Remembering Jim Thorpe on centennial of a legendary Olympics feat

I’m surprised there haven’t been more references to the 100th anniversary of Jim Thorpe’s legendary decathlon win in the Stockholm Olympics.

Thorpe, who was raised as a Sac and Fox Indian in Oklahoma, had several connections to our local Cahuilla Indians. He became a roommate on baseball’s New York Giants with the man widely considered the greatest Cahuilla athlete of all time, “Chief” John Meyers, who was Chisty Mathewson’s catcher from 1910 through 1915.

The year Thorpe won the Olympics decathlon and pentathlon gold medals — and was declared the world’s greatest athlete by the king of Sweden — Meyers batted .358 for the pennant-winning Giants.

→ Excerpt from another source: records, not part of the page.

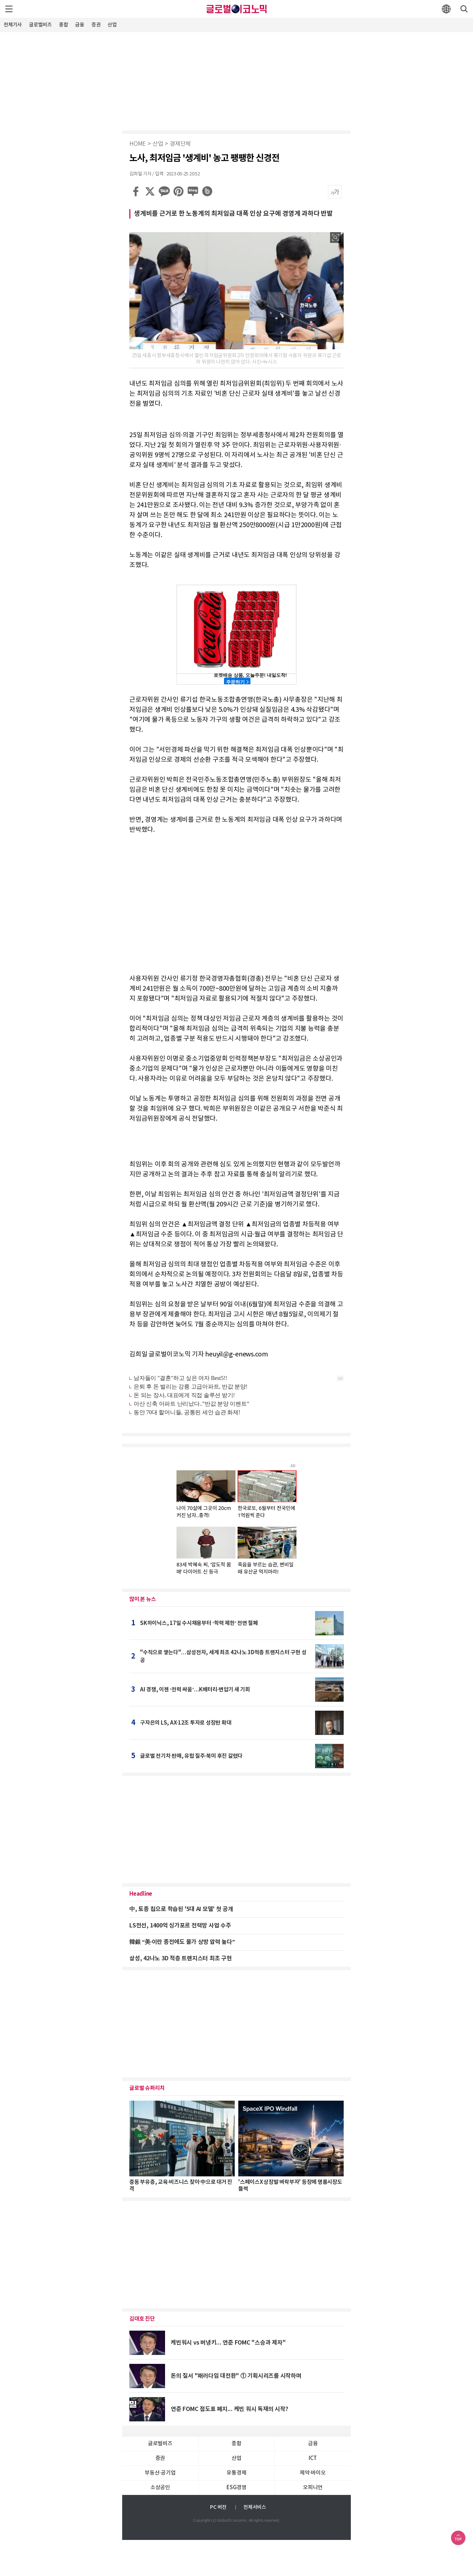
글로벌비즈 (40, 25)
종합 (63, 25)
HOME (137, 144)
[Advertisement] (236, 80)
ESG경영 (236, 2488)
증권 (96, 25)
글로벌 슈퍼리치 (147, 2088)
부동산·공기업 (160, 2473)
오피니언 (313, 2488)
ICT (313, 2458)
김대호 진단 (142, 2319)
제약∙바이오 (312, 2473)
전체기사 (13, 25)
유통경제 (236, 2473)
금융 (79, 25)
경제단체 (180, 144)
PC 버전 (218, 2507)
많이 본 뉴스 (142, 1599)
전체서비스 (254, 2507)
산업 (112, 25)
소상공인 (160, 2488)
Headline (140, 1894)
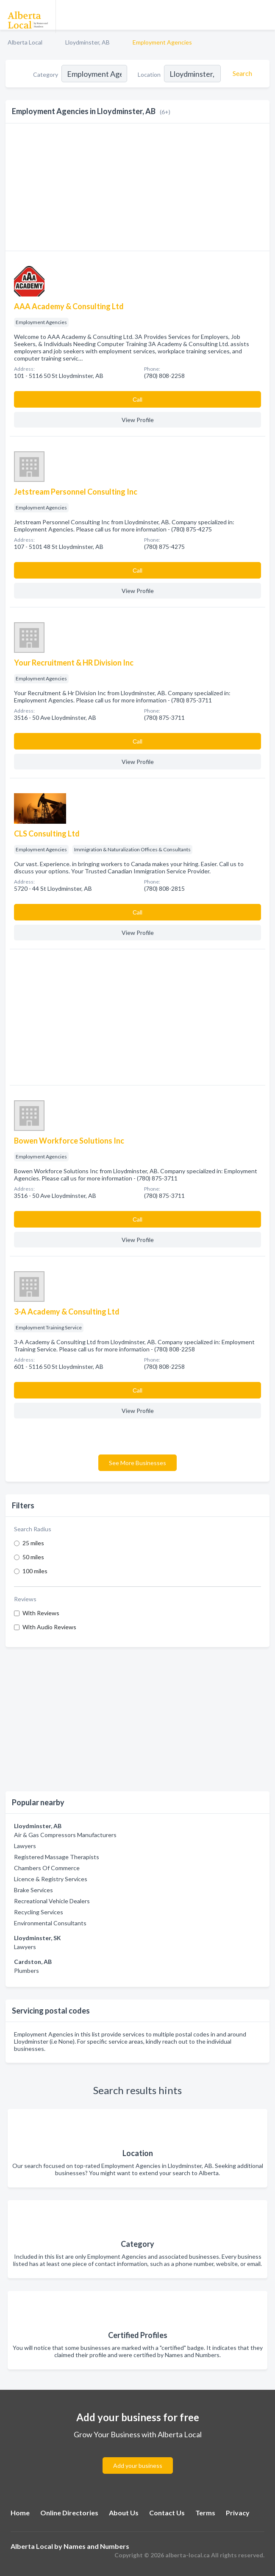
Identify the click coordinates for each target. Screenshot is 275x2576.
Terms (205, 2513)
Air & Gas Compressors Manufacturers (65, 1834)
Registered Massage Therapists (56, 1856)
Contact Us (167, 2513)
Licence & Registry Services (50, 1878)
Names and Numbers (96, 2546)
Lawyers (25, 1845)
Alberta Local (25, 42)
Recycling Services (38, 1912)
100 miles (34, 1571)
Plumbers (26, 1970)
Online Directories (69, 2513)
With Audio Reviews (49, 1627)
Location (149, 74)
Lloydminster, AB (87, 42)
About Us (124, 2513)
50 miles (33, 1557)
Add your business (137, 2465)
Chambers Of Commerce (47, 1867)
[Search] (241, 73)
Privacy (238, 2513)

The Agua Caliente Cultural Museum archives includes an interview with Meyers conducted in 1966 in which he recalled Thorpe’s continued grief over the fact that the International Olympic Committee stripped him of his medals after discovering Thorpe had played a summer of bush league professional baseball in those days when athletes were required to be amateur athletes in every sense of the word.

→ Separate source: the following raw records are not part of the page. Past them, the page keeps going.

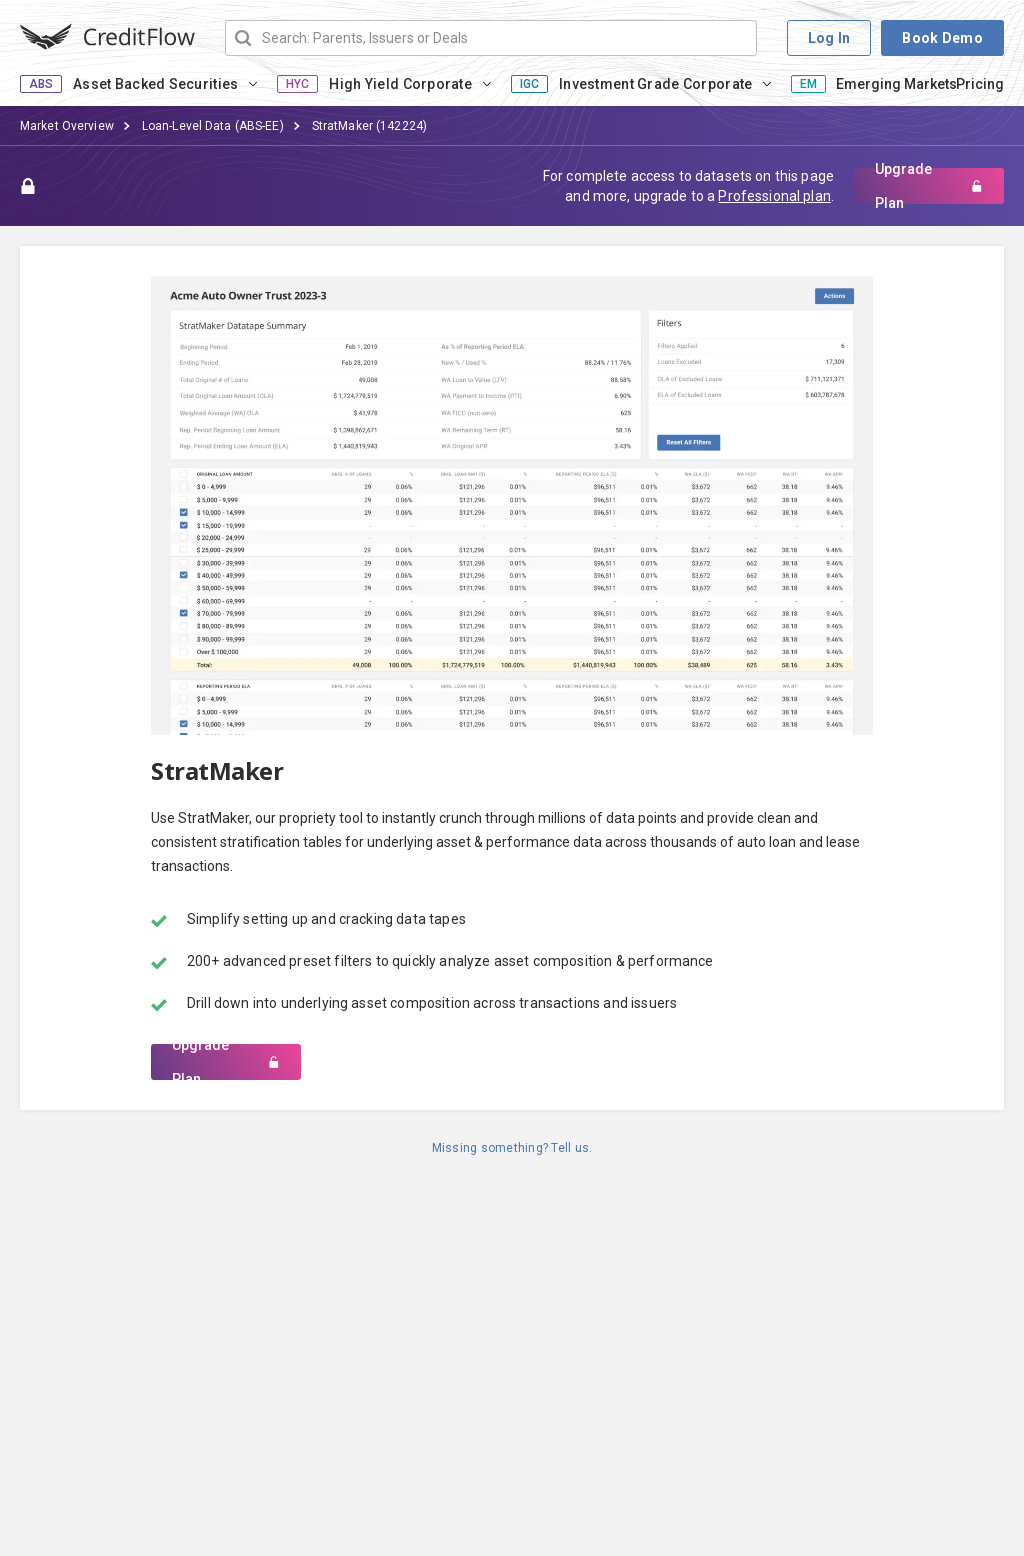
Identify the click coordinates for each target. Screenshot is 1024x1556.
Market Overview (67, 126)
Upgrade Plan (929, 186)
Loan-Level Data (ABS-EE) (213, 126)
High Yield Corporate (400, 84)
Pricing (980, 84)
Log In (829, 38)
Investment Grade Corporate (655, 84)
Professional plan (774, 196)
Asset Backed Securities (155, 84)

“Thorpe was a proud man,” Meyers said. “Not conceited, he was never that. But proud. I remember very late one night Jim came in and woke me up. I remember it like it was only last night. He was crying and tears were rolling down his cheeks. ‘You know, Chief,’ he said, ‘the King of Sweden gave me those trophies. He gave them to me. But they took them away from me… They’re mine, Chief, I won them fair and square.’ It broke his heart and he never really recovered.”

Thorpe was a chronic alcoholic by the early 1950s. He was hospitalized for lip cancer in 1950 as a charity case. In died in 1953 at the age of 64.

But, in an ABC Sports poll of sports fans, Thorpe was voted the greatest athlete of the 20th century over the likes of Muhammad Ali, Babe Ruth, Jesse Owens, Wayne Gretzky and Michael Jordan.